Quaresma: tempo de ir ao deserto e dar a Deus o lugar central da nossa vida

Ilustração do gravurista francês Gustave Doré | Foto: Reprodução

05 Março 2022

 

"Estar com Jesus no deserto e dar a Deus o lugar central da nossa vida são as duas experiências que expressam o sentido destes 40 dias em que a Igreja nos exorta ao jejum, à esmola e à oração, conforme resumiu o jesuíta Adroaldo Palaoro. Ou seja, mortificar o corpo para sujeitá-lo à alma e esta, a Deus".

 

O comentário é de Patricia Fachin, jornalista, graduada e mestre em Filosofia pela Unisinos.

 

O tempo quaresmal é um convite de Deus para estarmos junto com Jesus no deserto e, através dessa experiência, nos lançarmos em outra: aprendermos a "dar a Deus o lugar central da nossa vida", assim como Cristo o fez. Essas duas experiências expressam o sentido destes 40 dias em que a Igreja nos exorta ao jejum, à esmola e à oração, conforme resumiu o jesuíta Adroaldo Palaoro. Ou seja, mortificar o corpo para sujeitá-lo à alma e esta, a Deus.

 

Em seu comentário sobre evangelho do 1º Domingo do Tempo de Quaresma, ciclo C do Ano Litúrgico, que corresponde ao texto de Lucas 4,1-13, publicado na página eletrônica do Instituto Humanitas Unisinos - IHU, Palaoro explicou em que consiste a primeira experiência: "A experiência de deserto passa a ser 'tempo e lugar' de decisão, de orientação decisiva da vida, de enraizamento de nossos valores, de consciência maior da nossa identidade pessoal e da nossa missão..." Por isso, continuou, "o mestre do deserto é o silêncio; o deserto tem valor porque revela o silêncio, e o silêncio tem valor porque nos revela Deus e a nós mesmos". Para Jesus, assim como para nós, esclareceu, "o tempo do deserto foi" e é "um tempo de discernimento". Foi no deserto que Jesus decidiu pela segunda experiência: "dar a Deus o lugar central", sacrificando-se a si mesmo na cruz.

 

Ao refletir sobre o aniquilamento de Jesus em a Subida do Monte Carmelo, São João da Cruz nos ensina o que significa "dar a Deus o lugar central": imitar a Cristo para unir-se com o Pai.

 

"Trata-se de uma só coisa necessária: saber negar-se deveras no interior e no exterior, abraçando por Cristo o padecer e o mais completo aniquilamento.
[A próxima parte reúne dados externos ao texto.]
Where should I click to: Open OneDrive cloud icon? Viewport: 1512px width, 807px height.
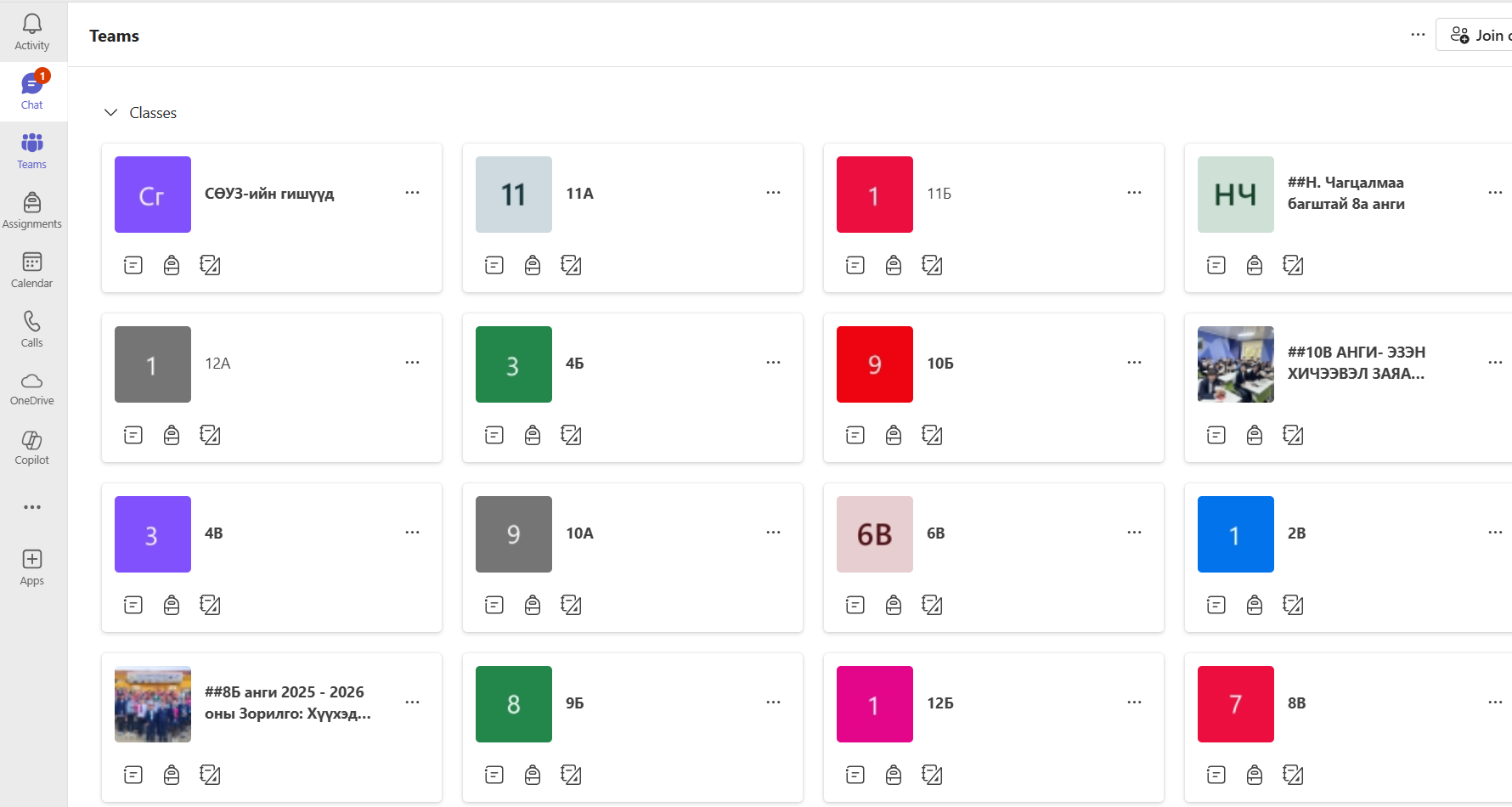[x=32, y=388]

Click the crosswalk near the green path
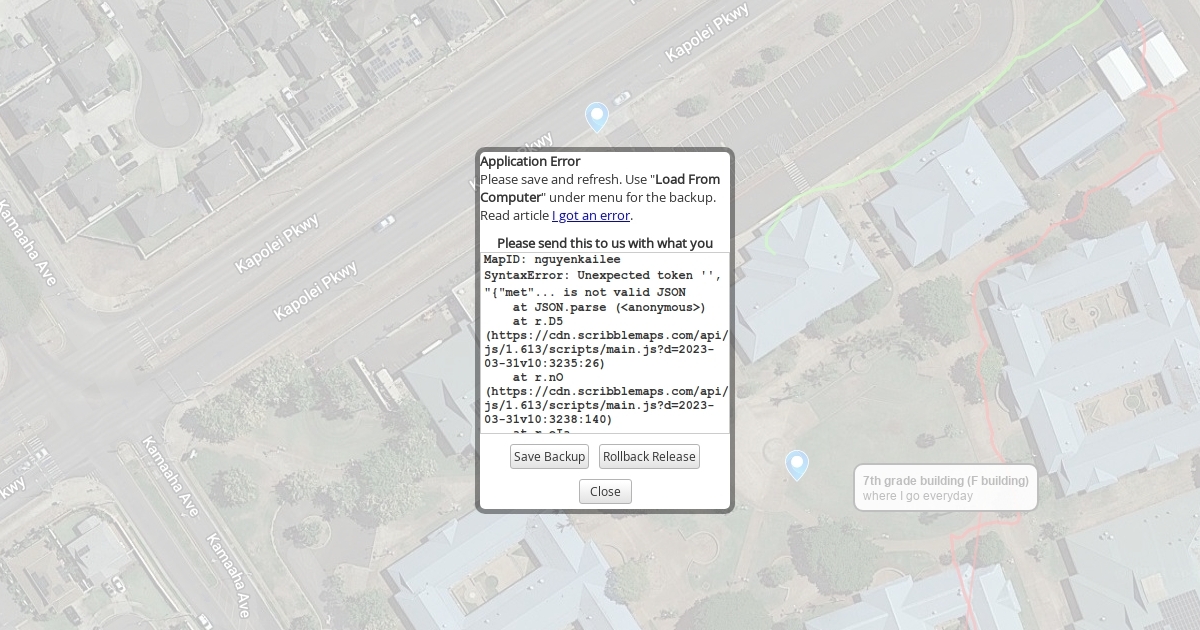coord(795,172)
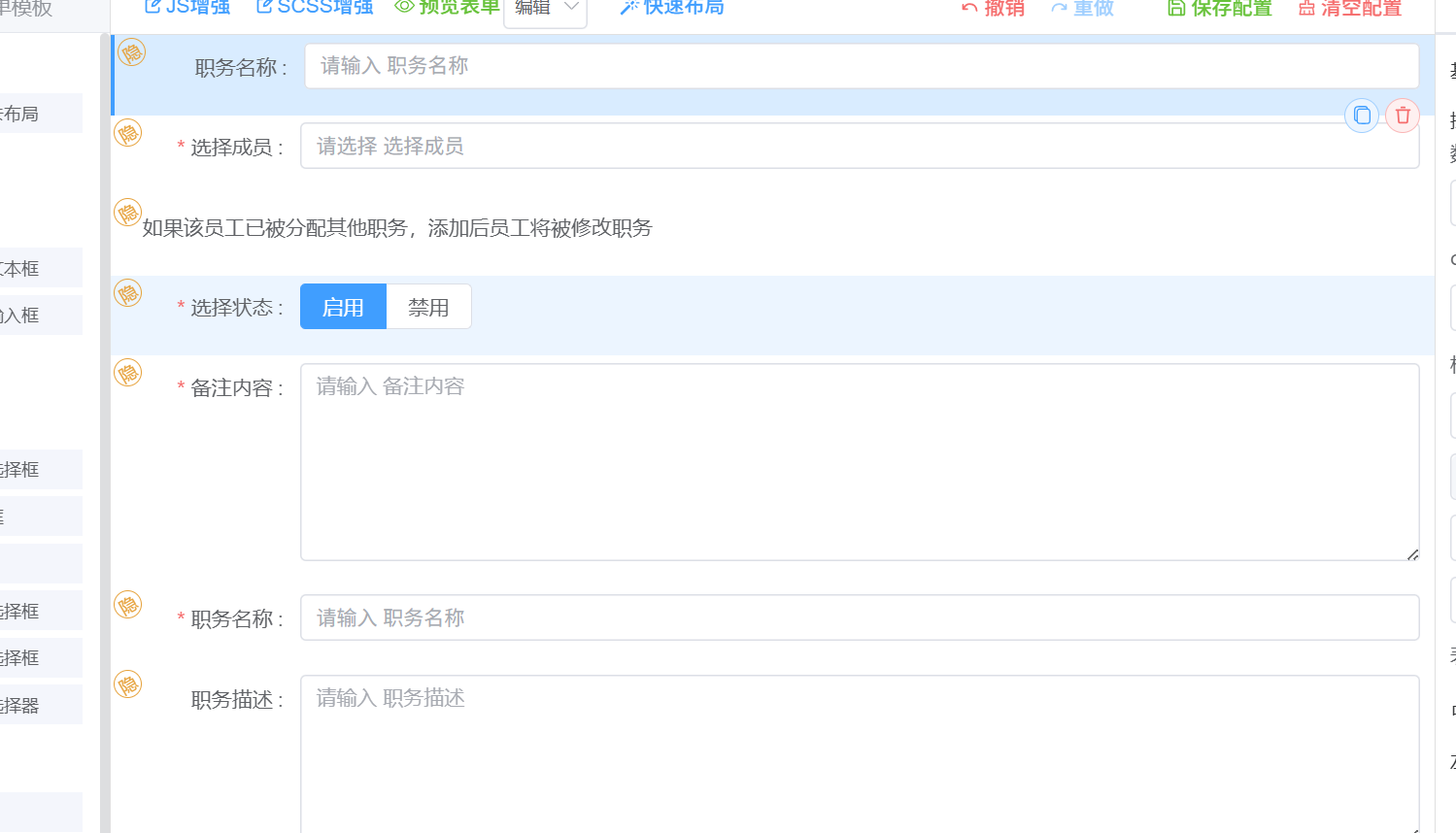This screenshot has height=833, width=1456.
Task: Open the 快速布局 option
Action: tap(672, 8)
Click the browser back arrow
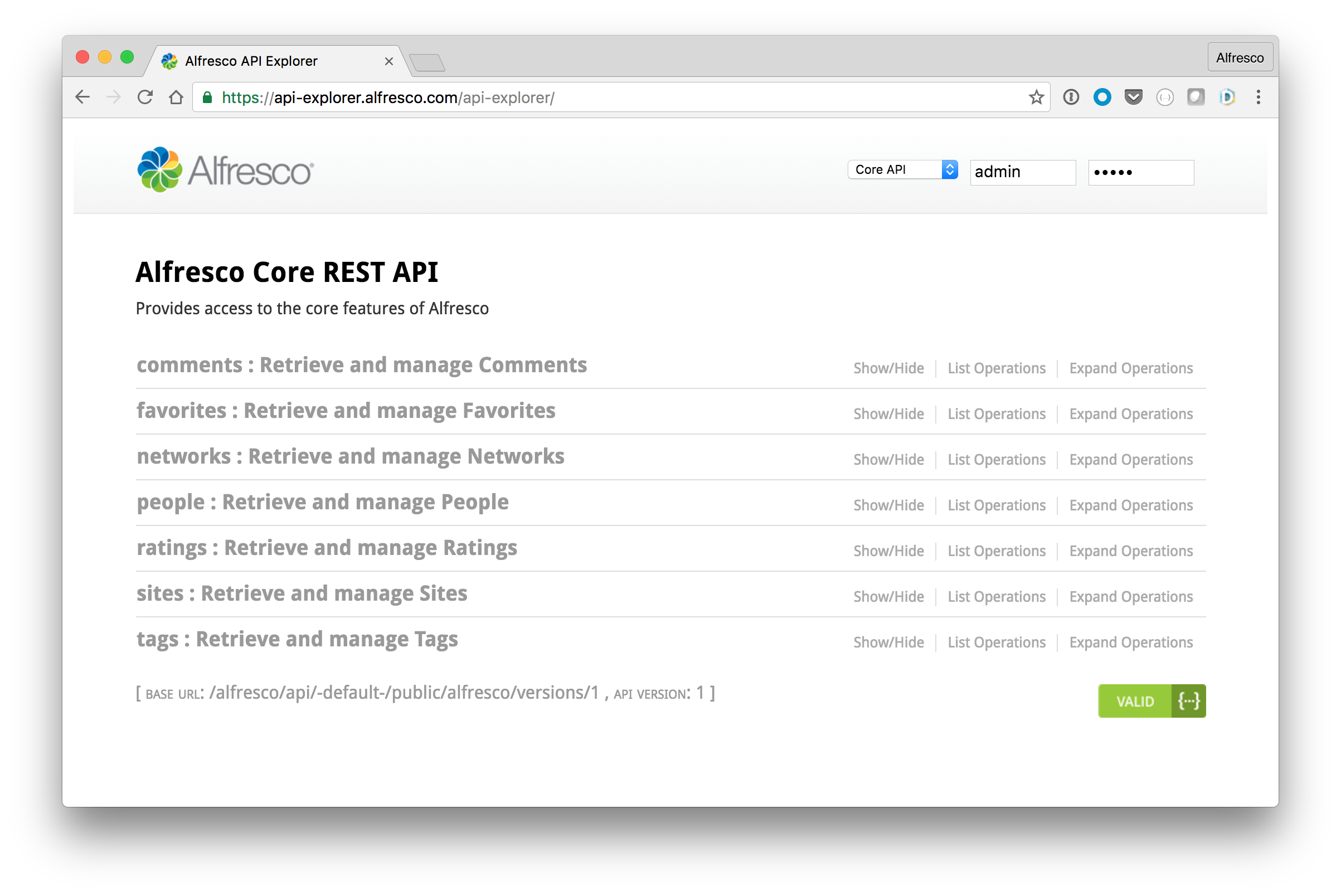This screenshot has height=896, width=1341. 82,97
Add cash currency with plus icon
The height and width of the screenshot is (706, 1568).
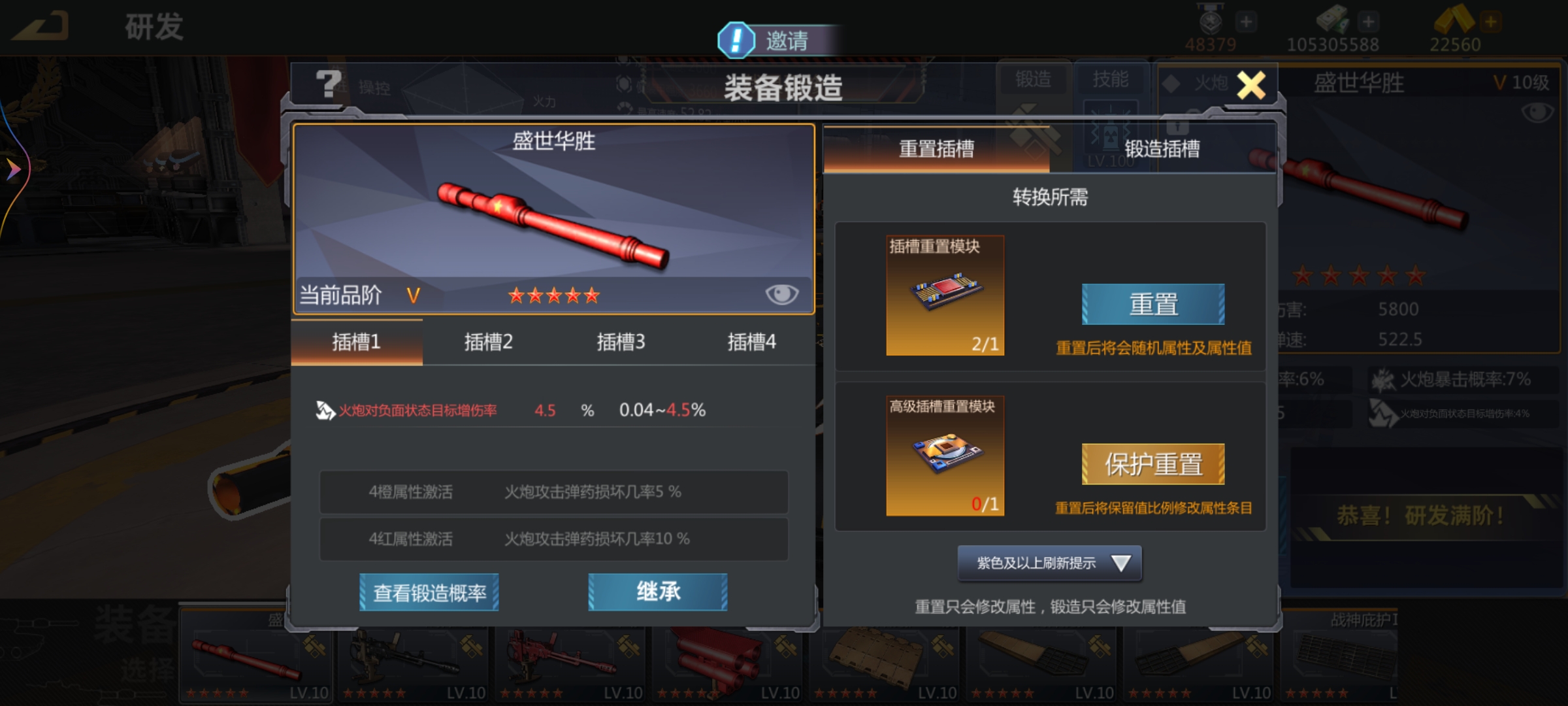pyautogui.click(x=1368, y=22)
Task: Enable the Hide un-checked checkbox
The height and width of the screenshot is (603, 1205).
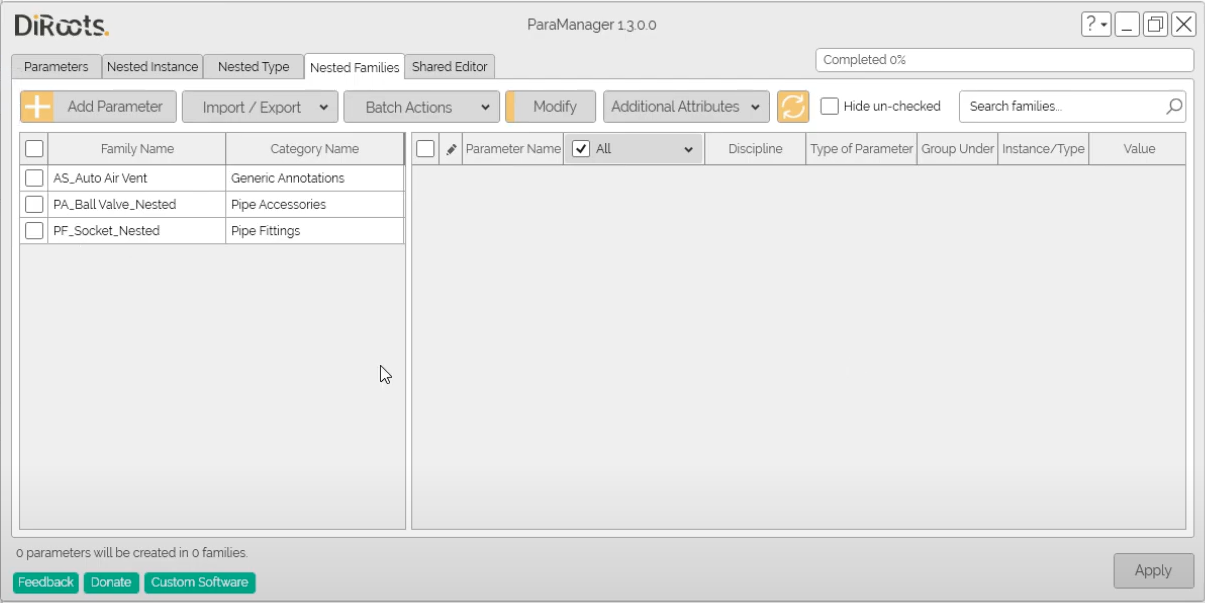Action: (x=829, y=106)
Aqui está o exercício por excelência, no qual se encerram eminentemente todos os outros. E como este exercício é a raiz e o resumo das virtudes, se nele há falta, tudo o mais é perda de tempo sem proveito, tomando-se o acessório pelo principal, ainda que a alma tenha tão altas comunicações e considerações como os anjos. Porque o proveito está unicamente em imitar a Cristo, que é o caminho, a verdade e a vida, e ninguém vem ao Pai senão por ele, conforme o Senhor declara no Evangelho de São João".

 

Portanto, o deserto, como salientou Palaoro, também é o "lugar da Aliança, escola da intimidade com o Senhor; expressão que, mais do que um determinado lugar, indica uma experiência forte de Deus".

 

Sobre esta Aliança, que foi selada na cruz, e nos conduz à segunda experiência, o Doctor Mysticus nos orienta:

 

"Saiba que quanto mais se aniquilar por Deus segundo as duas partes, sensitiva e espiritual, tanto mais se unirá a ele e maior obra fará. E quando chegar-se a reduzir-se a nada, isto é, à suma humildade, se consumará a união da alma com Deus, que é o mais alto estado que se pode alcançar nesta vida. Não consiste, pois, em recreações, nem gozos, nem sentimentos espirituais, e sim numa viva morte de cruz para o sentido e para o espírito, no interior e no exterior".

 

A tarefa é árdua e, portanto, o "decisivo nessa vivência", disse Palaoro, "é 'deixar-nos conduzir' pelo Espírito. Aqui não há engano".